Source: Action in Teacher Education, 33(1):63-80, (Spring, 2011).
(Reviewed by the Portal Team)
This study aimed to explore the ways in which teacher-education programs help teachers to embrace and critique technology, and literacies they engender, in teaching reading at the middle-school level.
This study investigates this area of interest through these questions:
1. What technology is being used in reading instruction in middle-grades teacher-education programs?
2. How is technology being used in reading instruction in middle-grades teacher-education programs?
3. What theory/thinking informs these uses—the why question?
Participants
The participants in this study were program directors of teacher preparation programs, program contacts and faculty teaching selected courses from higher education institutions of five types (research, state, regional, public, or private) in a large southern state in the United States.
These institutions had an approved middle-grades education program by the Professional Standards Commission (the certifying body in the state).

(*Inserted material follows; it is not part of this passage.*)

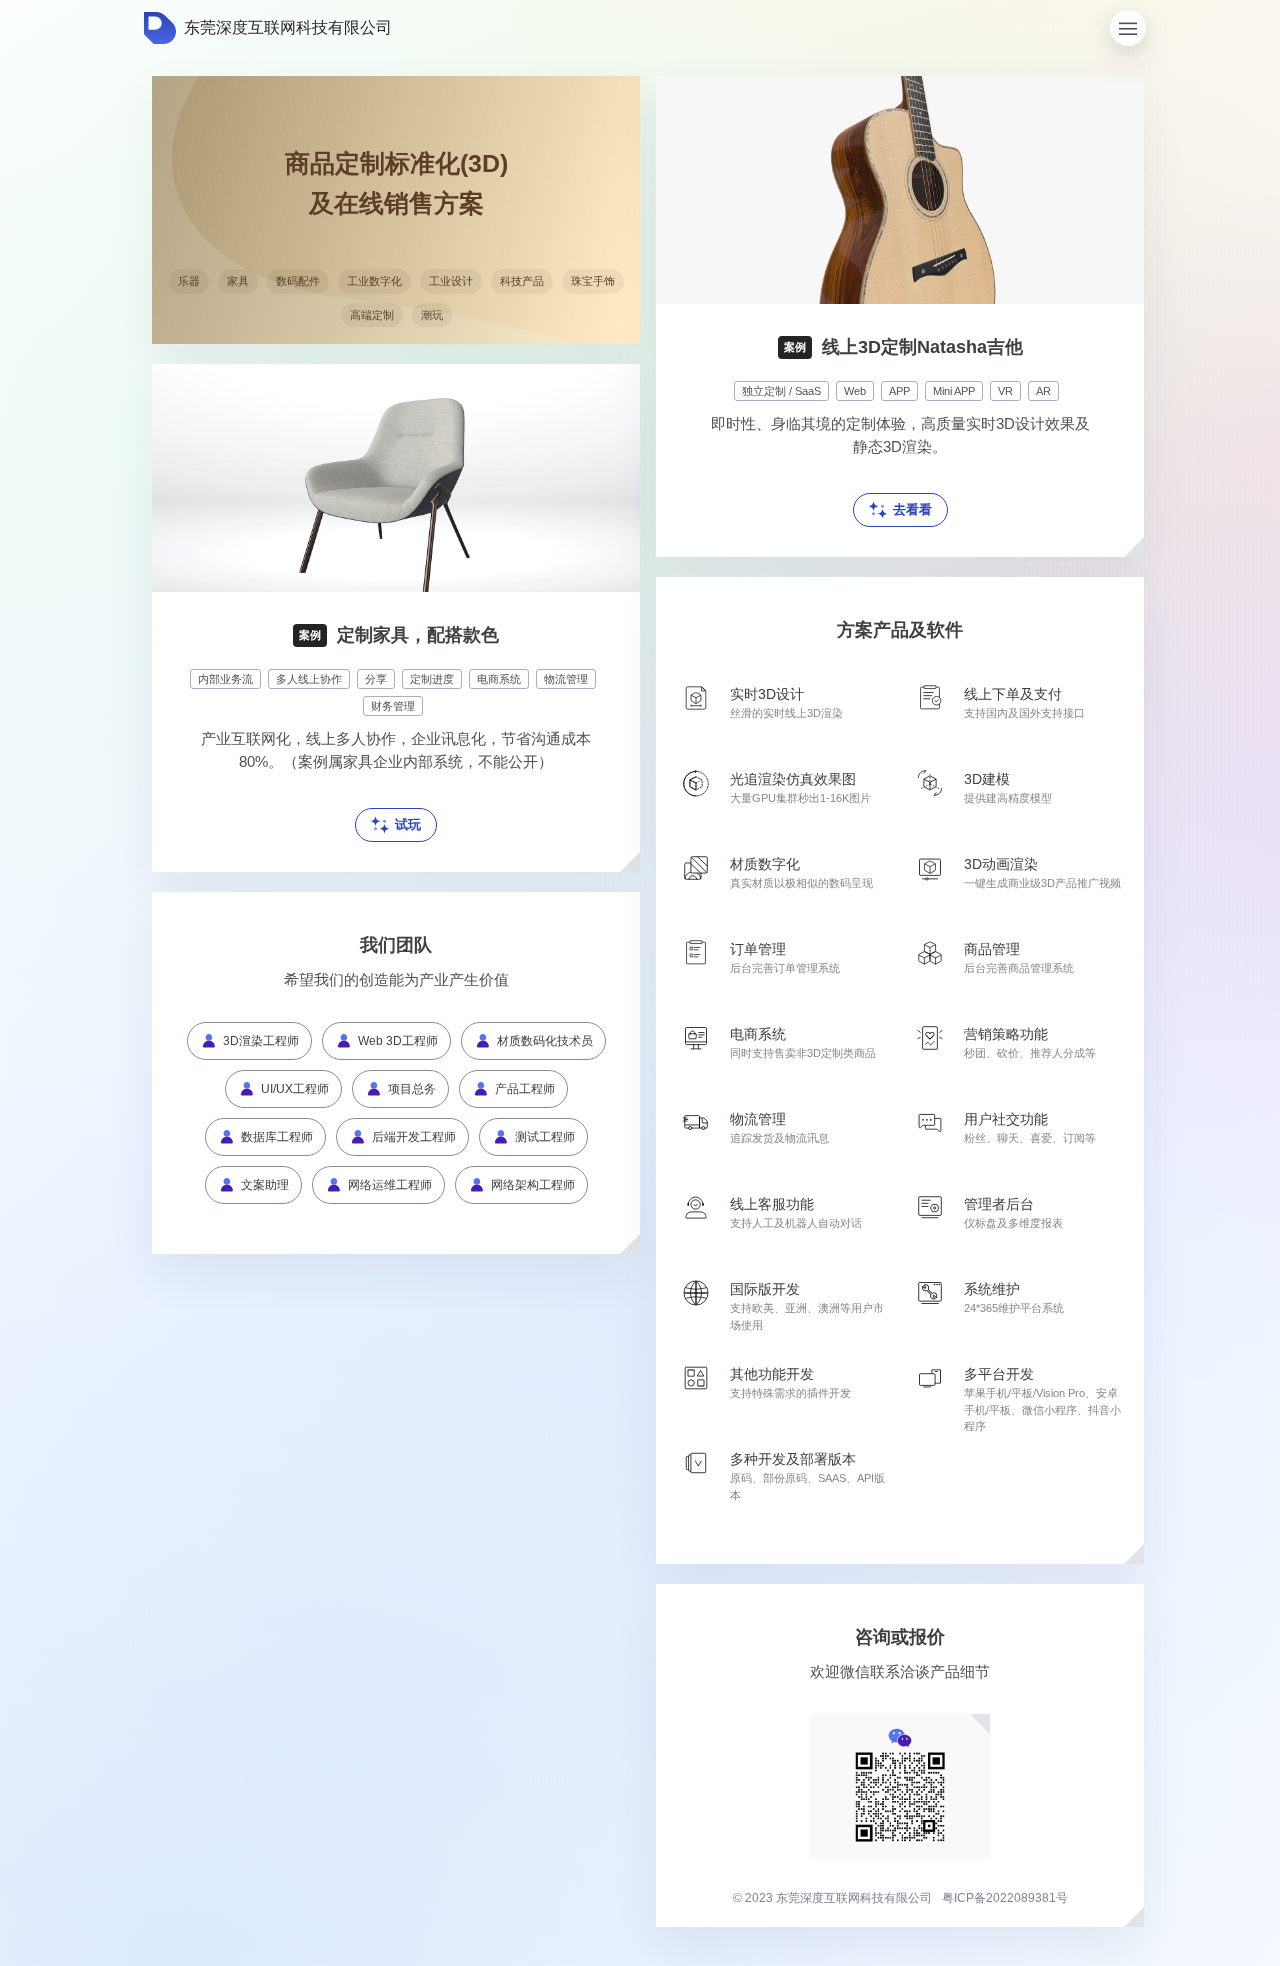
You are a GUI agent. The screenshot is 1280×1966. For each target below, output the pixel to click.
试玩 (408, 824)
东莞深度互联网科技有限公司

The findings reveal that that the middle-grades teacher-education programs encouraged the use of a range of technology tools, from traditional through information/communication to multimedia applications.
Traditional technology was viewed and used frequently for the purpose of teacher and student productivity (e.g., to record, display, or deliver information).
However, information/communication as well as multimedia applications were viewed more often as sources of multimodal and interactive texts and as tools for meaning representation.
In addition, many of the multimodal texts and media that preservice teachers were exposed to or explored for classroom use in teacher-education programs were older-generation applications such as PowerPoint presentations, magazines, or environmental signs and symbols.
The authors argue that the reading software which they propose in this work would have enabled frequent modeling of interactive, multimodal, and multimedia-rich reading instruction, the pedagogy that these faculty recognized, valued, and wished for their preservice teachers to embrace.
Furthermore, it was found that the teacher-education programs in the study provided preservice teachers with opportunities to learn about multiple literacies and the reading skills such literacies engender.
The sources used to forward this goal were most often the professional literature, guest-speaker presentations, classroom observations, and participation in technologically based environments (e.g., webquests).
Therefore, it seems that preservice teachers have fewer opportunities to create multiple literacy texts for themselves with newer technologies (e.g., podcasts of a read aloud, a multigenre video-based reflection on a reading practice).
The authors propose that teacher-education programs should infuse into their curricula more of such firsthand experiences of learning about multiple literacy texts, especially the texts generated by the second generation of web tools such as blogs, podcasts, or streamlined video.